◆ **Stated goal**: Rewrite the entries below, changing every "Where should I click to" to "Where do I click to" and leaving the rest unchanged.

◆ **Data extract**:
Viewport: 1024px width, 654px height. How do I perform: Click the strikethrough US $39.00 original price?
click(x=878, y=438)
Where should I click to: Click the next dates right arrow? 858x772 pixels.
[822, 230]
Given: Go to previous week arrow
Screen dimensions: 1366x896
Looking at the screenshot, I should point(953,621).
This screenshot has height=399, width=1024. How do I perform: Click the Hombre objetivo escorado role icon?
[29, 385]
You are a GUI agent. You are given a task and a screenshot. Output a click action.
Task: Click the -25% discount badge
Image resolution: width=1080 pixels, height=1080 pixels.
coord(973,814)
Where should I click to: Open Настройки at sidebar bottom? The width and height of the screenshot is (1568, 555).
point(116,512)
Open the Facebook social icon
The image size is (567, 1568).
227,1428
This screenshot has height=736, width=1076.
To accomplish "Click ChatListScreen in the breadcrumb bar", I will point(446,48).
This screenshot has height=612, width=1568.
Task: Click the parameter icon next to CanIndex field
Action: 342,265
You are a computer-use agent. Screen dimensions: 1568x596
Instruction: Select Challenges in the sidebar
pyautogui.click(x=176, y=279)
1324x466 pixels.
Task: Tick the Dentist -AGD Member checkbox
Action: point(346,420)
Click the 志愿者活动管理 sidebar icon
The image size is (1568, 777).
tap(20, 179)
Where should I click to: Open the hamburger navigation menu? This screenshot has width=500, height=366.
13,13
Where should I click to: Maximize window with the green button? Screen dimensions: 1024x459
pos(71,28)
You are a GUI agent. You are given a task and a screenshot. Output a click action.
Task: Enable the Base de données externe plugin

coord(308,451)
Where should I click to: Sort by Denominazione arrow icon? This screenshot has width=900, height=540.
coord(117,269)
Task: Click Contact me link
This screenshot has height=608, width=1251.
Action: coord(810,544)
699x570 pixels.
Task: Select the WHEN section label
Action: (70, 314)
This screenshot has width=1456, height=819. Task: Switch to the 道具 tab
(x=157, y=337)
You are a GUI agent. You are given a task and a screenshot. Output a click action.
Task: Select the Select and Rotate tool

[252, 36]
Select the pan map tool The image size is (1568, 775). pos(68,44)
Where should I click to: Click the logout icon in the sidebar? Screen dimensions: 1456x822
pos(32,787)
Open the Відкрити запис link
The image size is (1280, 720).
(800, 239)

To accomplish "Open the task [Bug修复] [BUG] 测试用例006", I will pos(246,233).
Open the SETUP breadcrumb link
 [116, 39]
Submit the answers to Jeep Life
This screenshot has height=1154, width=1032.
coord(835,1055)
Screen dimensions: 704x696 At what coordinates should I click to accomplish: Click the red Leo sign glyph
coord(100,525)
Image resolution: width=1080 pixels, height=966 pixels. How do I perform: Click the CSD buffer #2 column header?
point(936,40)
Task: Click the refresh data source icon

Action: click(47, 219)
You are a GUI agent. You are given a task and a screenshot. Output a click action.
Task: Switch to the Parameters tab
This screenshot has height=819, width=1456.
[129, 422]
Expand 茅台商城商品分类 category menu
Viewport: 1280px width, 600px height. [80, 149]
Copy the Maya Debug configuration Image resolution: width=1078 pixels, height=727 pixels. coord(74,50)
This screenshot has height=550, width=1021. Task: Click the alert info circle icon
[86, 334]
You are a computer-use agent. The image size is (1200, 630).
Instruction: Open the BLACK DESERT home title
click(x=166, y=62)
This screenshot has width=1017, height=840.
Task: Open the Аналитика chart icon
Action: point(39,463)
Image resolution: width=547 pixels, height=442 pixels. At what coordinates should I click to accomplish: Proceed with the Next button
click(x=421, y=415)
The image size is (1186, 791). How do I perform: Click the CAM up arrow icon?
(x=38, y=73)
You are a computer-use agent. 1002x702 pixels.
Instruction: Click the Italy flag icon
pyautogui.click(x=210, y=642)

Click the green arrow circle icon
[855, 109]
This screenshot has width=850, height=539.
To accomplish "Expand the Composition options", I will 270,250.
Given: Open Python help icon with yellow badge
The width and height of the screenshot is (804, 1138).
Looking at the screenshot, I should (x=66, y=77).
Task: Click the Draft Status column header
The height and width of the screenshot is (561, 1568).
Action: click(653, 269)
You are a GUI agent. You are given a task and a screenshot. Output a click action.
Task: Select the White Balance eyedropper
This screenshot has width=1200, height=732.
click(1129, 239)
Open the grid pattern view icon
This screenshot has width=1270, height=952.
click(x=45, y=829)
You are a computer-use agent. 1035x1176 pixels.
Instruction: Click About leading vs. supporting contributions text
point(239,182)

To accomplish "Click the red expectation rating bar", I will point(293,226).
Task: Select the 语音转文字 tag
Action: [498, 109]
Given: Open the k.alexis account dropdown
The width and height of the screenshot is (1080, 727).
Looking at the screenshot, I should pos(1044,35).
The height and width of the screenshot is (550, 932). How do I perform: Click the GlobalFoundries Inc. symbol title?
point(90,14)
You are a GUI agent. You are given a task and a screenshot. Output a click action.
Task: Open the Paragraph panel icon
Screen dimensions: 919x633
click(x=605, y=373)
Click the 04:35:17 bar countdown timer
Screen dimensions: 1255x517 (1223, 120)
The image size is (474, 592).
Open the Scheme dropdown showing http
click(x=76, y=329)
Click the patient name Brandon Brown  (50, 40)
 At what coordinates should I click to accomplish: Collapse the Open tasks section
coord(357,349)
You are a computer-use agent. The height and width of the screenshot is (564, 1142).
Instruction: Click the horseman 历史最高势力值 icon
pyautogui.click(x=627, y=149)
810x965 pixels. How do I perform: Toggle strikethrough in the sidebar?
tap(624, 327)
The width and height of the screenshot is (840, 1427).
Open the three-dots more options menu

◆ **Result**:
Viewport: 1024px width, 654px height. How do I perform: Click the strikethrough US $39.00 original price?
click(x=878, y=438)
Where do I click to: Click the next dates right arrow? 858x772 pixels.
[822, 230]
Given: Go to previous week arrow
Screen dimensions: 1366x896
Looking at the screenshot, I should point(953,621).
This screenshot has height=399, width=1024. How do I perform: Click the Hombre objetivo escorado role icon?
[29, 385]
You are a GUI agent. You are given a task and a screenshot. Output a click action.
Task: Click the -25% discount badge
Image resolution: width=1080 pixels, height=1080 pixels.
coord(973,814)
Where do I click to: Open Настройки at sidebar bottom? The width and height of the screenshot is (1568, 555).
point(116,512)
Open the Facebook social icon
The image size is (567, 1568).
227,1428
This screenshot has height=736, width=1076.
To accomplish "Click ChatListScreen in the breadcrumb bar", I will point(446,48).
This screenshot has height=612, width=1568.
Task: Click the parameter icon next to CanIndex field
Action: 342,265
You are a computer-use agent. Screen dimensions: 1568x596
Instruction: Select Challenges in the sidebar
pyautogui.click(x=176, y=279)
1324x466 pixels.
Task: Tick the Dentist -AGD Member checkbox
Action: point(346,420)
Click the 志愿者活动管理 sidebar icon
The image size is (1568, 777).
tap(20, 179)
Where do I click to: Open the hamburger navigation menu? This screenshot has width=500, height=366.
13,13
Where do I click to: Maximize window with the green button? Screen dimensions: 1024x459
pos(71,28)
You are a GUI agent. You are given a task and a screenshot. Output a click action.
Task: Enable the Base de données externe plugin

coord(308,451)
Where do I click to: Sort by Denominazione arrow icon? This screenshot has width=900, height=540.
coord(117,269)
Task: Click Contact me link
This screenshot has height=608, width=1251.
Action: coord(810,544)
699x570 pixels.
Task: Select the WHEN section label
Action: (70, 314)
This screenshot has width=1456, height=819. Task: Switch to the 道具 tab
(x=157, y=337)
You are a GUI agent. You are given a task and a screenshot. Output a click action.
Task: Select the Select and Rotate tool

[252, 36]
Select the pan map tool The image size is (1568, 775). pos(68,44)
Where do I click to: Click the logout icon in the sidebar? Screen dimensions: 1456x822
pos(32,787)
Open the Відкрити запис link
The image size is (1280, 720).
(800, 239)

To accomplish "Open the task [Bug修复] [BUG] 测试用例006", I will pos(246,233).
Open the SETUP breadcrumb link
 [116, 39]
Submit the answers to Jeep Life
This screenshot has height=1154, width=1032.
coord(835,1055)
Screen dimensions: 704x696 At what coordinates should I click to accomplish: Click the red Leo sign glyph
coord(100,525)
Image resolution: width=1080 pixels, height=966 pixels. How do I perform: Click the CSD buffer #2 column header?
point(936,40)
Task: Click the refresh data source icon

Action: click(47, 219)
You are a GUI agent. You are given a task and a screenshot. Output a click action.
Task: Switch to the Parameters tab
This screenshot has height=819, width=1456.
[129, 422]
Expand 茅台商城商品分类 category menu
Viewport: 1280px width, 600px height. [80, 149]
Copy the Maya Debug configuration Image resolution: width=1078 pixels, height=727 pixels. coord(74,50)
This screenshot has height=550, width=1021. Task: Click the alert info circle icon
[86, 334]
You are a computer-use agent. The image size is (1200, 630).
Instruction: Open the BLACK DESERT home title
click(x=166, y=62)
This screenshot has width=1017, height=840.
Task: Open the Аналитика chart icon
Action: point(39,463)
Image resolution: width=547 pixels, height=442 pixels. At what coordinates should I click to accomplish: Proceed with the Next button
click(x=421, y=415)
The image size is (1186, 791). How do I perform: Click the CAM up arrow icon?
(x=38, y=73)
You are a computer-use agent. 1002x702 pixels.
Instruction: Click the Italy flag icon
pyautogui.click(x=210, y=642)

Click the green arrow circle icon
[855, 109]
This screenshot has width=850, height=539.
To accomplish "Expand the Composition options", I will 270,250.
Given: Open Python help icon with yellow badge
The width and height of the screenshot is (804, 1138).
Looking at the screenshot, I should (x=66, y=77).
Task: Click the Draft Status column header
The height and width of the screenshot is (561, 1568).
Action: click(653, 269)
You are a GUI agent. You are given a task and a screenshot. Output a click action.
Task: Select the White Balance eyedropper
This screenshot has width=1200, height=732.
click(1129, 239)
Open the grid pattern view icon
This screenshot has width=1270, height=952.
click(x=45, y=829)
You are a computer-use agent. 1035x1176 pixels.
Instruction: Click About leading vs. supporting contributions text
point(239,182)

To accomplish "Click the red expectation rating bar", I will point(293,226).
Task: Select the 语音转文字 tag
Action: [498, 109]
Given: Open the k.alexis account dropdown
The width and height of the screenshot is (1080, 727).
Looking at the screenshot, I should pos(1044,35).
The height and width of the screenshot is (550, 932). How do I perform: Click the GlobalFoundries Inc. symbol title?
point(90,14)
You are a GUI agent. You are given a task and a screenshot. Output a click action.
Task: Open the Paragraph panel icon
Screen dimensions: 919x633
click(x=605, y=373)
Click the 04:35:17 bar countdown timer
Screen dimensions: 1255x517 (1223, 120)
The image size is (474, 592).
Open the Scheme dropdown showing http
click(x=76, y=329)
Click the patient name Brandon Brown  (50, 40)
 At what coordinates should I click to accomplish: Collapse the Open tasks section
coord(357,349)
You are a computer-use agent. The height and width of the screenshot is (564, 1142).
Instruction: Click the horseman 历史最高势力值 icon
pyautogui.click(x=627, y=149)
810x965 pixels. How do I perform: Toggle strikethrough in the sidebar?
tap(624, 327)
The width and height of the screenshot is (840, 1427).
Open the three-dots more options menu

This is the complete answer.